[Written problem A]
Rewrite the rows as a numbered list without blank lines, from the first line of the rows through the line containing "I will pos(256,233).", including both ends.

[Selected text]
□ □ □ □ □

And centers of decision-making had to be physically close, meaning centralized rather than distributed, because distributed nodes could not be coordinated via some kind of, like, intra-organizational information price, system to foster altruistic, or non-quid-pro-quo data-sharing incentives. (Actually, I once came up with a groupware paradigm called "token-packet transfer" - analogous to holes moving in the opposite direction from electrons in microchips - to solve this problem:)


If you increased the information bandwidth of Internet trades, the equilibrium size of transactions would go down, as their precision and frequency would rise. The telephone line was the death of Manhattan. You are saying the information bandwidth of the Internet is too narrow, and I'm agreeing with you! I'm saying the information bandwidth of the Internet can be exploded! There is no information that cannot be exchanged, and no need that cannot be met, in a price-implicit/electronic-exchange way.


If all you're saying is that you don't recognize this, or you don't know how to do it, or the whole concept is totally alien to you - and you need flesh human beings holding hands in order for two entities to dance - I am agreeing with you. There is no longer any need for the economies of scale of a monolithic billion-dollar transaction, period. Adjustments can be broken up, gradual, periodic, fine-tuned, continuous. The economic quantum shrinks with decreased friction.


(I don't even frankly understand why government-collected economic statistics are still released in such awkward burts and lumps! Though I do understand why the symmetric-distribution costs created by Reg FD - with the price for information fixed at zero - would encourage less frequent, larger bursts released by corporations. Also, it is important to note that some goods like airplanes - and not commoditized as to time and place of delivery or maintenance condition - are so large and indivisible, and so few, that they will probably subsidize two actual human beings actually talking for a long time to come.)


"4 bad traders will not make as much as 1 good one."

□ □ □ □ □

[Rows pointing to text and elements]
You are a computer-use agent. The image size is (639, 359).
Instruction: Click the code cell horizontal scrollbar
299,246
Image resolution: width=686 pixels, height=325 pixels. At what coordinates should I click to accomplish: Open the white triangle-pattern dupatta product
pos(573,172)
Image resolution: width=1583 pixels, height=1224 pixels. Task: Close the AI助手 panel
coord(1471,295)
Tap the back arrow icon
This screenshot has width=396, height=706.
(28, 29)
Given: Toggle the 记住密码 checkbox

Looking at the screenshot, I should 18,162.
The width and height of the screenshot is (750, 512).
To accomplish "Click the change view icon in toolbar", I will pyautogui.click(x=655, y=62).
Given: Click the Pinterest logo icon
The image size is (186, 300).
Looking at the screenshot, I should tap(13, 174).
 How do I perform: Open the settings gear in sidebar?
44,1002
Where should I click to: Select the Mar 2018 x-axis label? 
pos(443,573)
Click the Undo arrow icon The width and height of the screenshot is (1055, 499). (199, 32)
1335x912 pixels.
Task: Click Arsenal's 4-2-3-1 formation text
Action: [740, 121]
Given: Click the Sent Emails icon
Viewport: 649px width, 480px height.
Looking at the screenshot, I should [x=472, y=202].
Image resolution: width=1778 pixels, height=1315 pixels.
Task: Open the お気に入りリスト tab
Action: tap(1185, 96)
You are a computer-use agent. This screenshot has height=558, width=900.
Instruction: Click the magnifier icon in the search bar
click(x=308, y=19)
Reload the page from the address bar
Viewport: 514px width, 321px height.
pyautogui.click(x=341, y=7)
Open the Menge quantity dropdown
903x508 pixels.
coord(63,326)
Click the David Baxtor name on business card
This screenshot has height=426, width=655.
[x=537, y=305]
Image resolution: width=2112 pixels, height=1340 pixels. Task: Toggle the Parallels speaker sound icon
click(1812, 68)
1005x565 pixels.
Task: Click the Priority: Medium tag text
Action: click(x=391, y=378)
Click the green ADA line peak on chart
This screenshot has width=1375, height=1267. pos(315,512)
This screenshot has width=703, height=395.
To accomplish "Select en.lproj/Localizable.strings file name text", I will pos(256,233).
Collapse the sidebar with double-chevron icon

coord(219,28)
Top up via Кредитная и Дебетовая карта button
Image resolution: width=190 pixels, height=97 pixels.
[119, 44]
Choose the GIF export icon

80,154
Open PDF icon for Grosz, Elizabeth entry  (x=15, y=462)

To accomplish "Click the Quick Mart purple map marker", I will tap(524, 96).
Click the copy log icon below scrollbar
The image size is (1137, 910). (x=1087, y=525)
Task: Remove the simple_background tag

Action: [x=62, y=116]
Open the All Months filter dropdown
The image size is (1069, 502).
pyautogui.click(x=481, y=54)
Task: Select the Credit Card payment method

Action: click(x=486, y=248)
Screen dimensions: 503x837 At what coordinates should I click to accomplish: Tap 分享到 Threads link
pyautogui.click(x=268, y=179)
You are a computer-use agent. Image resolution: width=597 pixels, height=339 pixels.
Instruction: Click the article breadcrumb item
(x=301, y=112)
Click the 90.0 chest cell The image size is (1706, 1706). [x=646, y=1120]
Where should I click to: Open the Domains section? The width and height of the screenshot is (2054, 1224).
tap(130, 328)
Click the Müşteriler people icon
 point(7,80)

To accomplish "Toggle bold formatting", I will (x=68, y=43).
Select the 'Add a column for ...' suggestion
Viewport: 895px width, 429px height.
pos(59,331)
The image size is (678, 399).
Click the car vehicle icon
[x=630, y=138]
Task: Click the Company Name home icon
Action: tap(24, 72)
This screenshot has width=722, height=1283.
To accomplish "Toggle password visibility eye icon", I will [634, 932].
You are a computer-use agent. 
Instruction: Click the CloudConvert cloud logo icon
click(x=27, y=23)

□ □ □ □ □

[Written problem B]
Say whether each statement agrees with the passage on information bandwidth. Answer yes or no, and quote the deciding words of the passage exactly. (i) The passage says the telephone line was the death of Manhattan. (ii) The passage says the economic quantum grows as friction decreases. (iii) The passage says some goods like airplanes will probably subsidize two human beings talking for a long time to come.

[Answer A]
1. You are a computer-use agent. The image size is (639, 359).
2. Instruction: Click the code cell horizontal scrollbar
3. 299,246
4. Image resolution: width=686 pixels, height=325 pixels. At what coordinates should I click to accomplish: Open the white triangle-pattern dupatta product
5. pos(573,172)
6. Image resolution: width=1583 pixels, height=1224 pixels. Task: Close the AI助手 panel
7. coord(1471,295)
8. Tap the back arrow icon
9. This screenshot has width=396, height=706.
10. (28, 29)
11. Given: Toggle the 记住密码 checkbox
12. Looking at the screenshot, I should 18,162.
13. The width and height of the screenshot is (750, 512).
14. To accomplish "Click the change view icon in toolbar", I will pyautogui.click(x=655, y=62).
15. Given: Click the Pinterest logo icon
16. The image size is (186, 300).
17. Looking at the screenshot, I should tap(13, 174).
18.  How do I perform: Open the settings gear in sidebar?
19. 44,1002
20. Where should I click to: Select the Mar 2018 x-axis label? 
21. pos(443,573)
22. Click the Undo arrow icon The width and height of the screenshot is (1055, 499). (199, 32)
23. 1335x912 pixels.
24. Task: Click Arsenal's 4-2-3-1 formation text
25. Action: [740, 121]
26. Given: Click the Sent Emails icon
27. Viewport: 649px width, 480px height.
28. Looking at the screenshot, I should [x=472, y=202].
29. Image resolution: width=1778 pixels, height=1315 pixels.
30. Task: Open the お気に入りリスト tab
31. Action: tap(1185, 96)
32. You are a computer-use agent. This screenshot has height=558, width=900.
33. Instruction: Click the magnifier icon in the search bar
34. click(x=308, y=19)
35. Reload the page from the address bar
36. Viewport: 514px width, 321px height.
37. pyautogui.click(x=341, y=7)
38. Open the Menge quantity dropdown
39. 903x508 pixels.
40. coord(63,326)
41. Click the David Baxtor name on business card
42. This screenshot has height=426, width=655.
43. [x=537, y=305]
44. Image resolution: width=2112 pixels, height=1340 pixels. Task: Toggle the Parallels speaker sound icon
45. click(1812, 68)
46. 1005x565 pixels.
47. Task: Click the Priority: Medium tag text
48. Action: click(x=391, y=378)
49. Click the green ADA line peak on chart
50. This screenshot has width=1375, height=1267. pos(315,512)
51. This screenshot has width=703, height=395.
52. To accomplish "Select en.lproj/Localizable.strings file name text", I will pos(256,233).

[Answer B]
(i) Yes: "The telephone line was the death of Manhattan."
(ii) No: "The economic quantum shrinks with decreased friction."
(iii) Yes: "they will probably subsidize two actual human beings actually talking for a long time to come."